Instructions to follow:
What is the number of lines in the following data that contain "agent"? Answer with the number alone.

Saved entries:

━━━

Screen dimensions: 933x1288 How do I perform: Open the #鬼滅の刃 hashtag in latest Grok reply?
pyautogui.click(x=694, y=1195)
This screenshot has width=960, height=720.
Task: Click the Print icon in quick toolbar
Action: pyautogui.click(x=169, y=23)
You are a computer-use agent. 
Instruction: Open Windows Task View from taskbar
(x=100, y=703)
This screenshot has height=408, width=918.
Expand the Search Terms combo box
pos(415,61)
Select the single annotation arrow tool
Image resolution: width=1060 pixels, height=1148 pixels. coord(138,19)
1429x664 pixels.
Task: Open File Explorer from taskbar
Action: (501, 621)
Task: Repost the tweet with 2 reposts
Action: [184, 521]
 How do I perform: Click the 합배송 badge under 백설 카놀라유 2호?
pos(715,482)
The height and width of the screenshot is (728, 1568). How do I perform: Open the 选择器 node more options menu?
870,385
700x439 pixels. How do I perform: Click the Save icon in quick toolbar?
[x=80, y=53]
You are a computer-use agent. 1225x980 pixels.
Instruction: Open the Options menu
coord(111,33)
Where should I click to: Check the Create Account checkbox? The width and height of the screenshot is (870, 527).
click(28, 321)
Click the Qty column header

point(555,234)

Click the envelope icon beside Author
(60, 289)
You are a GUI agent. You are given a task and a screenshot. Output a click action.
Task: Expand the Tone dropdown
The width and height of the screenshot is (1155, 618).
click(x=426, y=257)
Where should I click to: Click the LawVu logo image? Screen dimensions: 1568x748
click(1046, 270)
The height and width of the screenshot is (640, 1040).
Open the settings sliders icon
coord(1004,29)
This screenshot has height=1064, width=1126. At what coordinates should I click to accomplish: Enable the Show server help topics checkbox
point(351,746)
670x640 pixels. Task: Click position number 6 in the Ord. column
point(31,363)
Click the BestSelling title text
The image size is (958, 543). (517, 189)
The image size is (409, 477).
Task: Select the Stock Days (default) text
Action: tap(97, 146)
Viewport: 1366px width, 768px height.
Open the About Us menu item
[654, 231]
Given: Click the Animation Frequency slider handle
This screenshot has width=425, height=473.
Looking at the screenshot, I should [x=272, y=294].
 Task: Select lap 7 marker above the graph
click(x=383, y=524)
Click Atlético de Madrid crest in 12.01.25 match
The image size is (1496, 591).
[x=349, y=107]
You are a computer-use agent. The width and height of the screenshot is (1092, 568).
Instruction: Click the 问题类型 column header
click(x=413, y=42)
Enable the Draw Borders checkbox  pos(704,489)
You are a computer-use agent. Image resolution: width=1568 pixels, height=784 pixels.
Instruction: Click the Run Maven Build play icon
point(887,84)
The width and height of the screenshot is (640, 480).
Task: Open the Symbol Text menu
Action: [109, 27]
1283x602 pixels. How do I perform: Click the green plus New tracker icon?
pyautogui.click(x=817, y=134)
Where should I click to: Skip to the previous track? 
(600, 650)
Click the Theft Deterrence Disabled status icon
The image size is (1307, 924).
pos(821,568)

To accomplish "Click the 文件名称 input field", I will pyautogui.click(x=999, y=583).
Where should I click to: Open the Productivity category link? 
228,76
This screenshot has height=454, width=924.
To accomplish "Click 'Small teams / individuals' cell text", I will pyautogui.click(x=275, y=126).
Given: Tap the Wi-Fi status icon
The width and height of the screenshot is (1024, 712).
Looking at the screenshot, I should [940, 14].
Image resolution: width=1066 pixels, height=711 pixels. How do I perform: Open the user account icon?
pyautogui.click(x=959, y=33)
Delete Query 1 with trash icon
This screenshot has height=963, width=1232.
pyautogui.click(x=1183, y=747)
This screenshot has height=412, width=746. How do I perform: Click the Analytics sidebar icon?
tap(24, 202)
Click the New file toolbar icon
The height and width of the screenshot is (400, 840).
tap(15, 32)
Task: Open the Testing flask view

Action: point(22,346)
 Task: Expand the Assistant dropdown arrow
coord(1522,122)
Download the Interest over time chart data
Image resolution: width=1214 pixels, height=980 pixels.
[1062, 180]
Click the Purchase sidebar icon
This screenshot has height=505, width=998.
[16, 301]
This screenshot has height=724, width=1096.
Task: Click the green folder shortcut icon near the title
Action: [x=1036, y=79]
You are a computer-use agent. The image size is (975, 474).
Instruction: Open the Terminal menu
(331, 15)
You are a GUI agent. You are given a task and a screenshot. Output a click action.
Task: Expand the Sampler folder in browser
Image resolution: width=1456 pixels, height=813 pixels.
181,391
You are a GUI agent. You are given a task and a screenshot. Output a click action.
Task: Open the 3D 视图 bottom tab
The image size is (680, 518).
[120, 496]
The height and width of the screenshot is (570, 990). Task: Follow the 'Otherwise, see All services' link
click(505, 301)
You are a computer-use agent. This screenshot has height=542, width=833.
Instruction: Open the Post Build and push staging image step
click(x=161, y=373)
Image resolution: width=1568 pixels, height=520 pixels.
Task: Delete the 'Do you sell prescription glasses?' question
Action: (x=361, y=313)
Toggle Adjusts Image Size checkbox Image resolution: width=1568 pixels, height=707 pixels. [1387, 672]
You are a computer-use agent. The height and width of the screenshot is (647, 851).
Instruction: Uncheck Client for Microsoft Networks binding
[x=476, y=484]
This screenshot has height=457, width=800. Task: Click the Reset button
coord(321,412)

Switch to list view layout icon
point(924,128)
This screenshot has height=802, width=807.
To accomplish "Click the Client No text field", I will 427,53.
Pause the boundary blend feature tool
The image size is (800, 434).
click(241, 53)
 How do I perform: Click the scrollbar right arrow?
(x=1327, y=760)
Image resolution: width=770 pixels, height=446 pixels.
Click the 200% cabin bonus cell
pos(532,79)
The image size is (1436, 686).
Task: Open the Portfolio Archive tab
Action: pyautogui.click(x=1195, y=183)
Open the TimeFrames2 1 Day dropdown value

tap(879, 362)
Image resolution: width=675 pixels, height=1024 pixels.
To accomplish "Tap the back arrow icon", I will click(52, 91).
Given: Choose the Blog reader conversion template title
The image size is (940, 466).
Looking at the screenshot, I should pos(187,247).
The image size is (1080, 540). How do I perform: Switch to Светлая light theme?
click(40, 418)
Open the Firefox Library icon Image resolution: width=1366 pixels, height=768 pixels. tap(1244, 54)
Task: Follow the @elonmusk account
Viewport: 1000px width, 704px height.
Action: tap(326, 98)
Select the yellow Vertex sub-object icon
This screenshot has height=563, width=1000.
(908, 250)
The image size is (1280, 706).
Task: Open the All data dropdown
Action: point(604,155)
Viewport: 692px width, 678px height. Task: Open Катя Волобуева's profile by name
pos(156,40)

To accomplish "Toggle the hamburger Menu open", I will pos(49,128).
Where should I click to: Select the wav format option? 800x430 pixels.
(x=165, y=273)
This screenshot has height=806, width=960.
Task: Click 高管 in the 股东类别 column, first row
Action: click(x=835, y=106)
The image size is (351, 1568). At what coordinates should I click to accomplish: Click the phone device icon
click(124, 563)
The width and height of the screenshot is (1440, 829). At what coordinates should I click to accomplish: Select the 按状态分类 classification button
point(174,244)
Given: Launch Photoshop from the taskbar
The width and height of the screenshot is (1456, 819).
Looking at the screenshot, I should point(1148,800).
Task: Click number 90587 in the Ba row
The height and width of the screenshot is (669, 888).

━━━

Exercise answer:
10